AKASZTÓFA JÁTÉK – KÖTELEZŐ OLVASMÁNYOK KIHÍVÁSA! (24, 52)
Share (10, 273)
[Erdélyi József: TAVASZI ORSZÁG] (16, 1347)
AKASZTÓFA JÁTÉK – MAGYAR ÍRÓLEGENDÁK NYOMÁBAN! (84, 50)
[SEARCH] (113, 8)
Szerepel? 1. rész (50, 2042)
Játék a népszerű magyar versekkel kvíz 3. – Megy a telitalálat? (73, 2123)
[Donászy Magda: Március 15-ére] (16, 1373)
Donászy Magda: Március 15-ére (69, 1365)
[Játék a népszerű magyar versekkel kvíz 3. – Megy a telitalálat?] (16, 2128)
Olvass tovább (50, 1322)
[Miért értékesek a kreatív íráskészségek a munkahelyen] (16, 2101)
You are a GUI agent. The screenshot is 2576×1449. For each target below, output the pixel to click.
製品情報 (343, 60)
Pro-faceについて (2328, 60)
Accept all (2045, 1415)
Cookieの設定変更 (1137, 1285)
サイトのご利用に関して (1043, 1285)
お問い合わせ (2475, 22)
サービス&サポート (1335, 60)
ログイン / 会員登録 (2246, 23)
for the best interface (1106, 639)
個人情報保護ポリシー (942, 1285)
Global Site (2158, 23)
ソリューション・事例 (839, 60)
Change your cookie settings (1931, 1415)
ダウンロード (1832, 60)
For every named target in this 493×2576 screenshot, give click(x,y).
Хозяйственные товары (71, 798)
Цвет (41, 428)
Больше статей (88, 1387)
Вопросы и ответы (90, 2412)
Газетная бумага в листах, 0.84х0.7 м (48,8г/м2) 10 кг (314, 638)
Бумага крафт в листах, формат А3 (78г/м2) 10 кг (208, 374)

**WORK INSTRUCTION:** Return, exactly as they stand, the lines from the start of the records above through the line with "[Miért értékesek a", both ends included, and no other lines.

**ANSWER:**
AKASZTÓFA JÁTÉK – KÖTELEZŐ OLVASMÁNYOK KIHÍVÁSA! (24, 52)
Share (10, 273)
[Erdélyi József: TAVASZI ORSZÁG] (16, 1347)
AKASZTÓFA JÁTÉK – MAGYAR ÍRÓLEGENDÁK NYOMÁBAN! (84, 50)
[SEARCH] (113, 8)
Szerepel? 1. rész (50, 2042)
Játék a népszerű magyar versekkel kvíz 3. – Megy a telitalálat? (73, 2123)
[Donászy Magda: Március 15-ére] (16, 1373)
Donászy Magda: Március 15-ére (69, 1365)
[Játék a népszerű magyar versekkel kvíz 3. – Megy a telitalálat?] (16, 2128)
Olvass tovább (50, 1322)
[Miért értékesek a kreatív íráskészségek a munkahelyen] (16, 2101)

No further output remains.